The discovery and excavation of the mass grave at Putis, Ayacucho have been widely covered internationally as well as in the Peruvian press. Along with these articles have been a variety of images, some of them showing human remains in close detail, and others focusing on the emotions of the watching relatives.
Here is an example of the latter category:
(Image: Reuters/Pilar Olivares, 'Years after slaughter, Peru opens giant burial pit')
A woman cries, her face strained with emotion, as she watches the forensics team investigate the grave site where, presumably, the bones of one or more of her relatives may be found. This images covers several recurring themes, I think. On the one hand it shows the apparently universal reach of human feeling; love, grief, loss, anguish. On the other hand, it contains many of the 'exotic' features that often come to the fore in the representation of highland Peru: women in indigenous dress (the man and boy visible are not wearing traditional clothes), somewhat inscrutable expressions, glimpses of stunning landscape in the background. The people are displayed as rather passive figures, looking on as others labour at the burial site. This is, in fact, the reverse of what happened during the original massacre, when the local villagers were forced to dig their own grave before being killed.

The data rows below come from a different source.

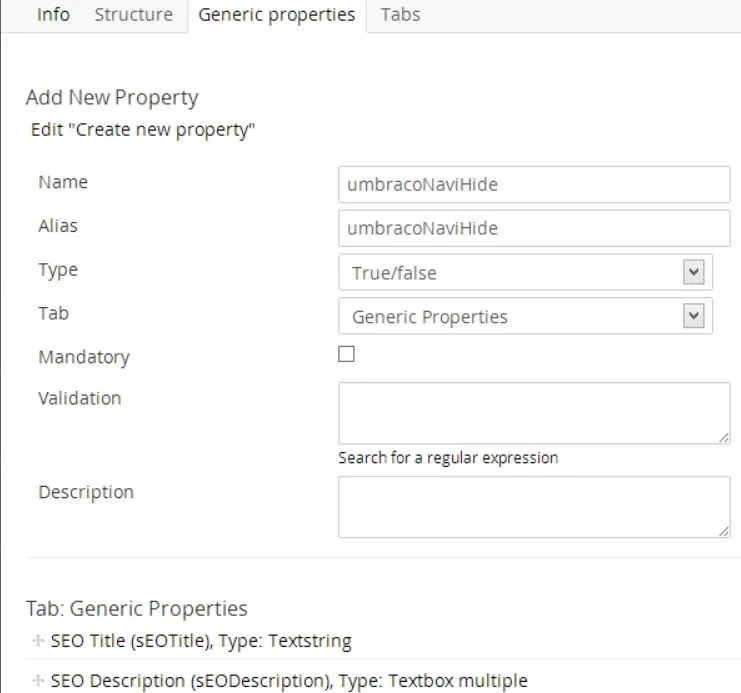Expand the SEO Description property row
The height and width of the screenshot is (693, 741).
pos(288,681)
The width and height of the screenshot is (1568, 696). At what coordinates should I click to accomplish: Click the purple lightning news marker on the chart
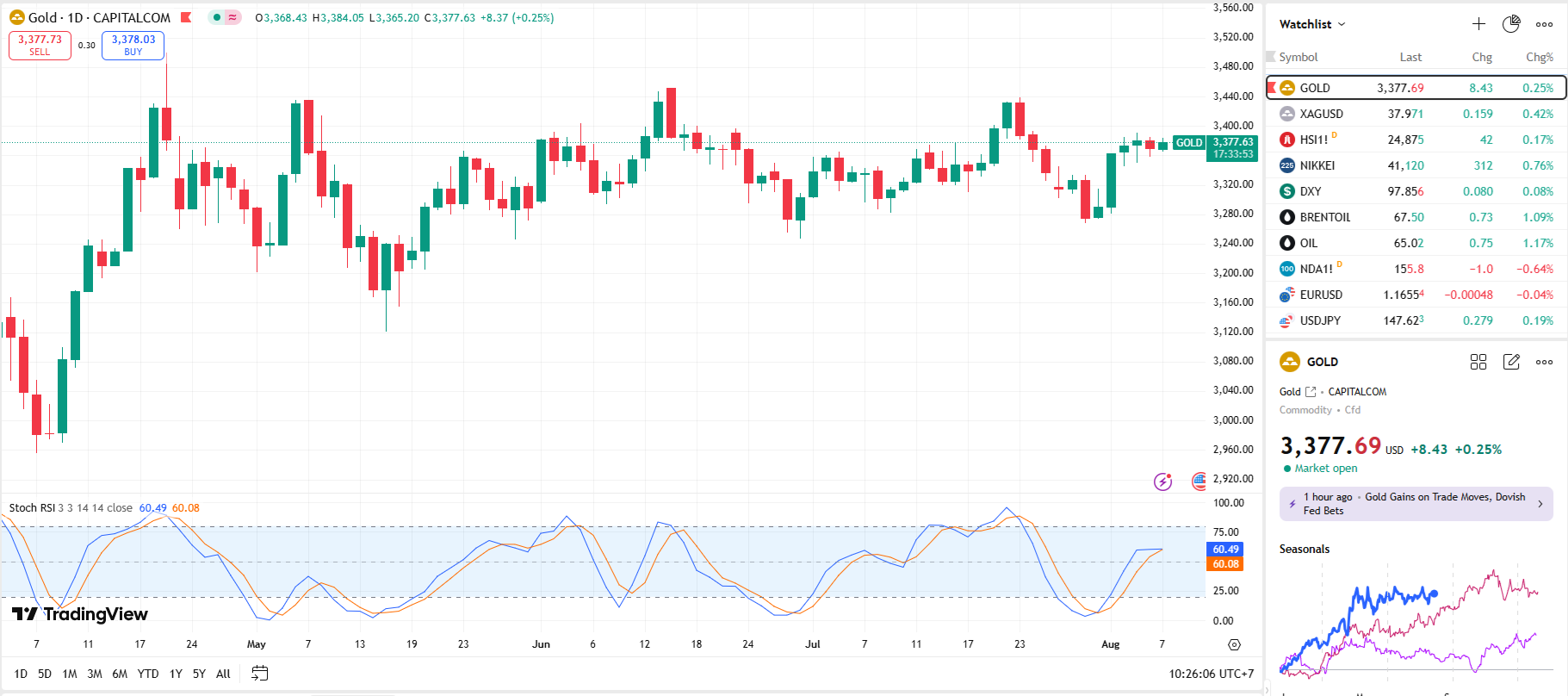point(1162,482)
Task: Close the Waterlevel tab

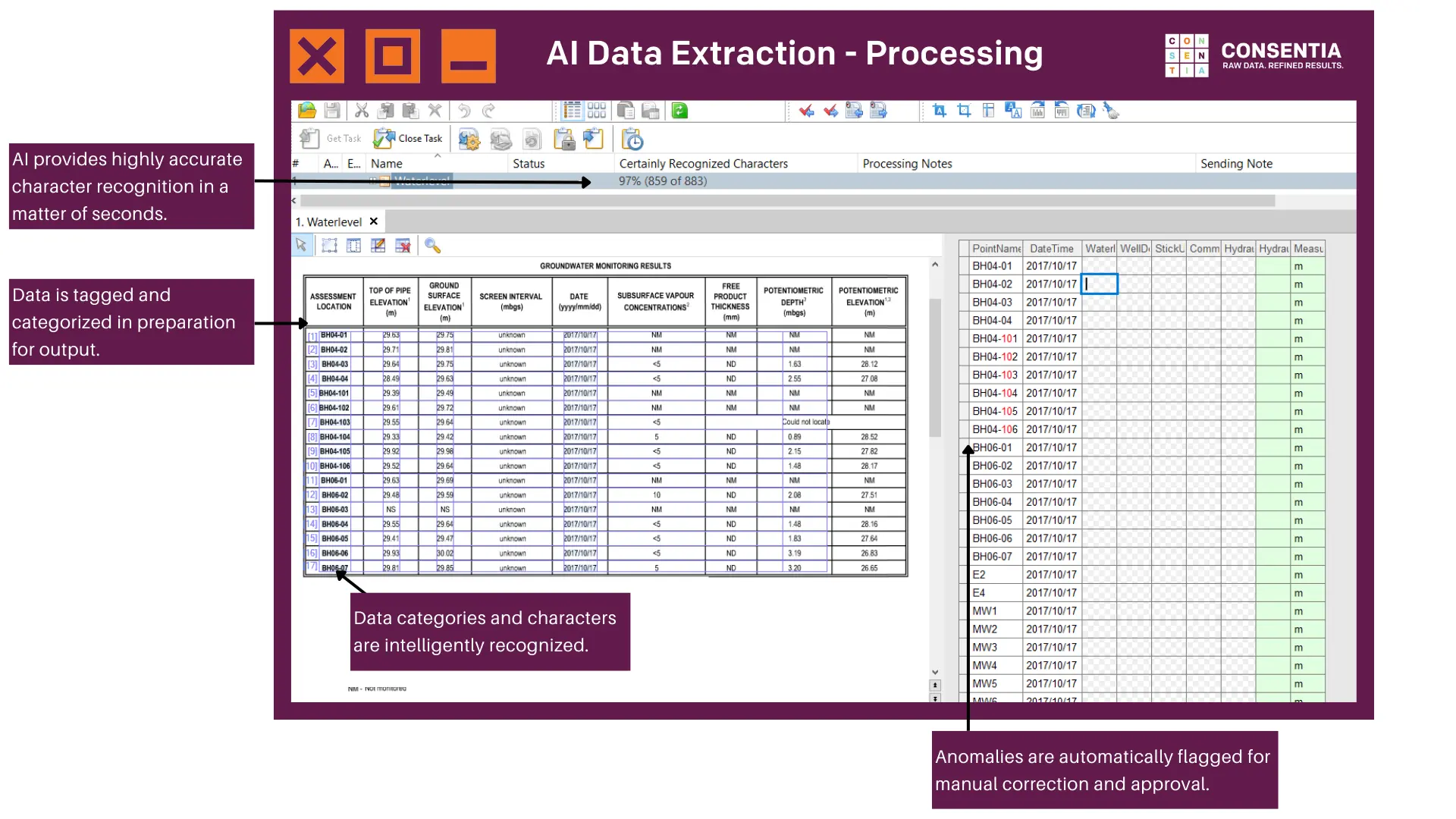Action: (x=374, y=221)
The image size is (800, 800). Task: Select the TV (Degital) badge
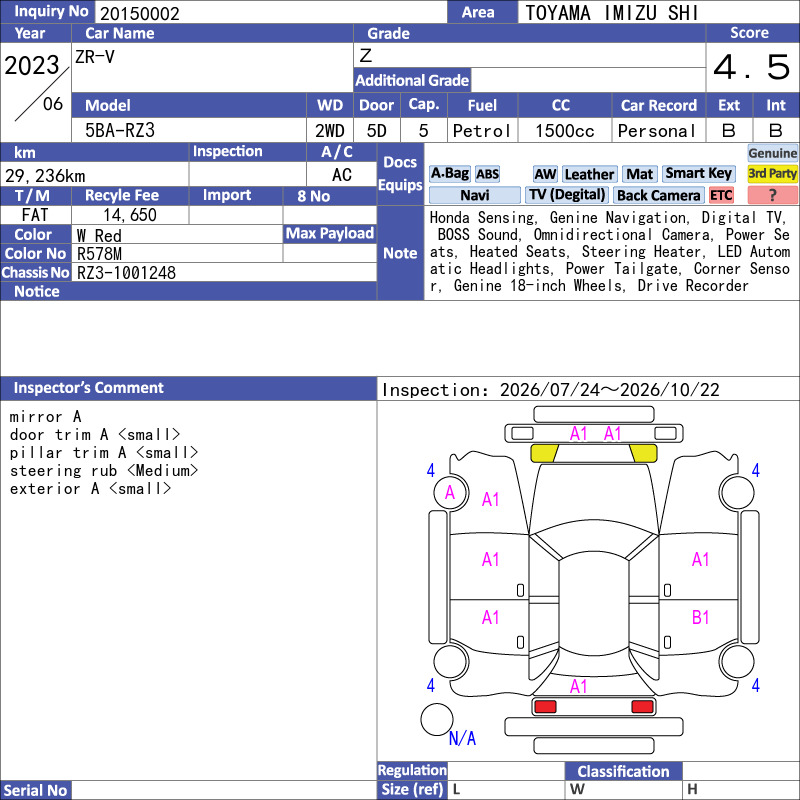[567, 195]
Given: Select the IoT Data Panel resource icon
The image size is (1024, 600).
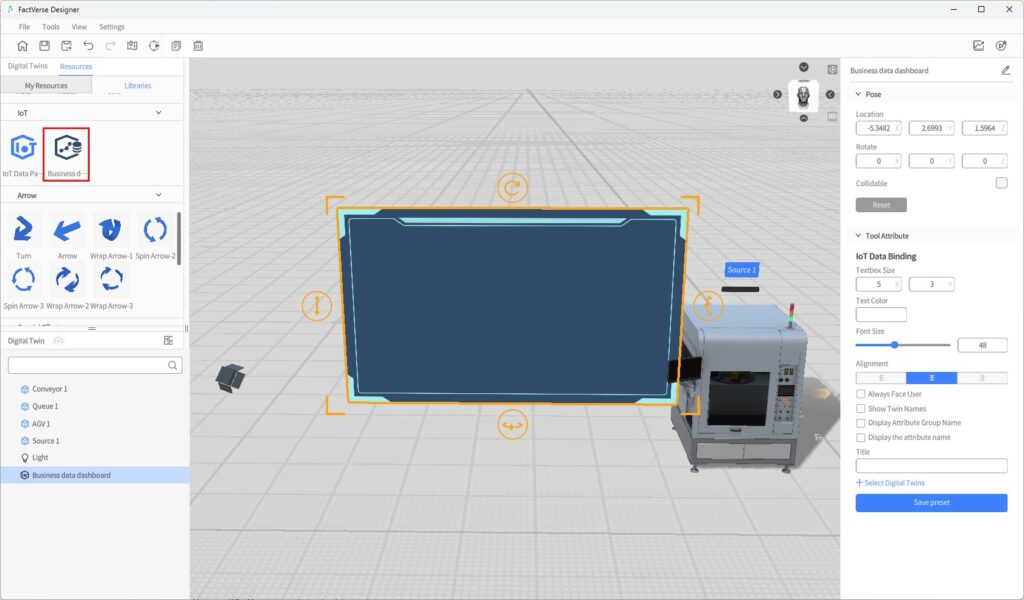Looking at the screenshot, I should point(23,149).
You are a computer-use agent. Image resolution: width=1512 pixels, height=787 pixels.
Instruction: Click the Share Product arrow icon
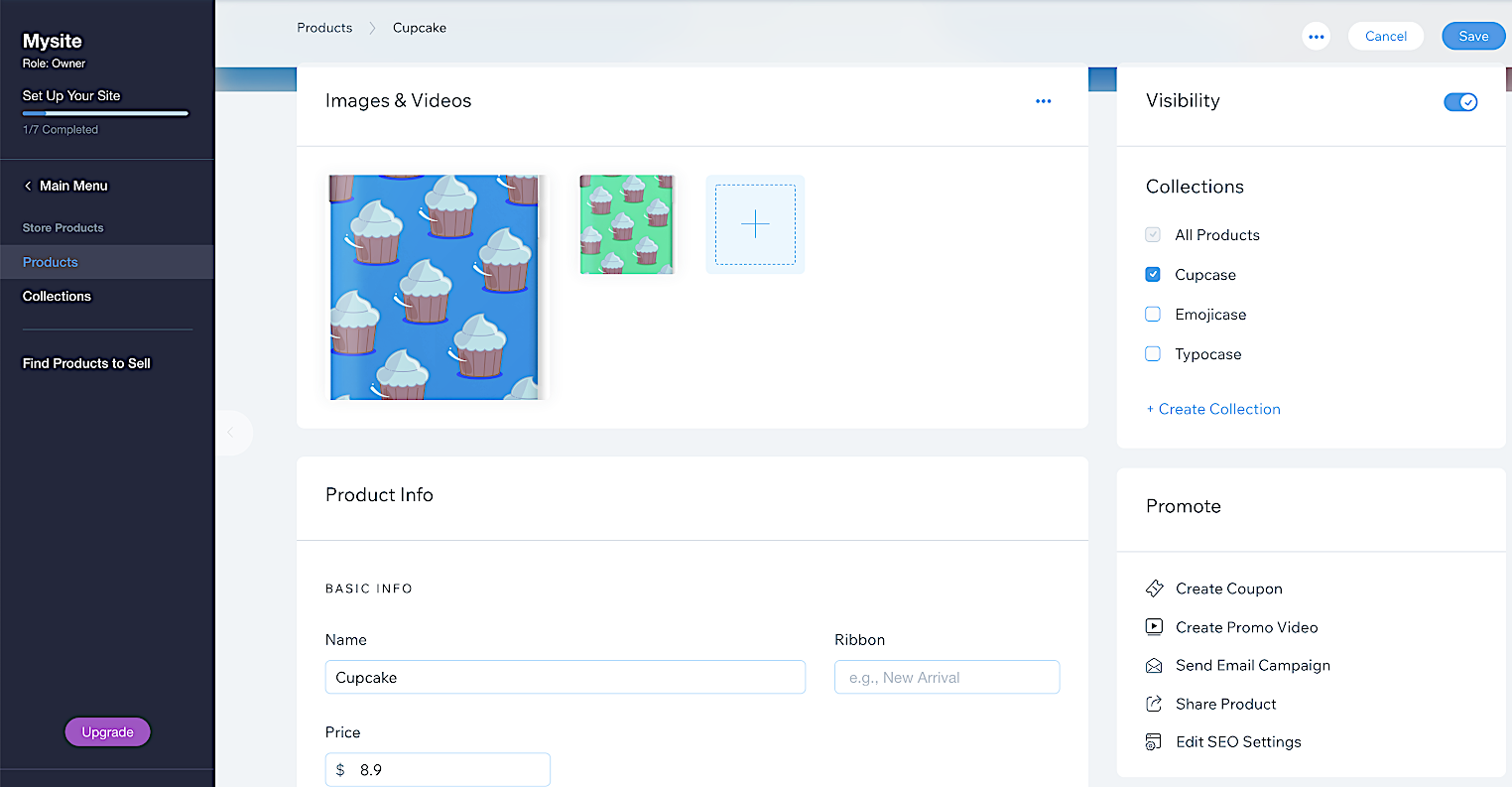(1154, 704)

In harsh contrast to the photographs of the living are those that focus on the dead:
(Image: Copyright IPS, courtesy of Asociacion Paz y Esperanza, RIGHTS-PERU: Unburying the Evidence of Biggest 'Dirty War' Massacre)
I was startled by the explicit nature of these images at first. Although we seem to find the display of bones less distasteful than that of recently dead bodies - I'm not certain why - these are still images of actual human beings. They are not laid out on a slab in a mortuary either; they are jumbled, thrown, in a muddy pit. Pieces of clothing are still intact and form the only splashes of colour on the image. The chaos, the lack of respect for the dead, the pitiful end that came to men, women and children in Putis in 1984 are all here in this image. But still, the close-up on the human remains is discomfiting.
Finally, the same article also uses this image:
(Image credits as above)
Both elements - the observing relatives and the bones - are combined in this image, which to me is the most aesthetically satisfying. The indigenous villagers are not passively sitting by, but actively witnessing the exhumations process. Several of them are pointing into the burial ground, perhaps having recognised an item or clothing or equipment that has survived the 24 years underground. Painful though the experience must be, they may finally gain some answers as to the fate of their loved ones. The camera does not seek out the skeletons alone, but reveals the investigations taking place.
The IPS article quotes the head of the Asociacion Paz y Esperanza as saying:
The excavation is a very special case, because of the humanitarian aspect: no one listened to the locals, who are mainly (indigenous) Quechua speakers.May these wrongs somehow, belatedly, start to be righted.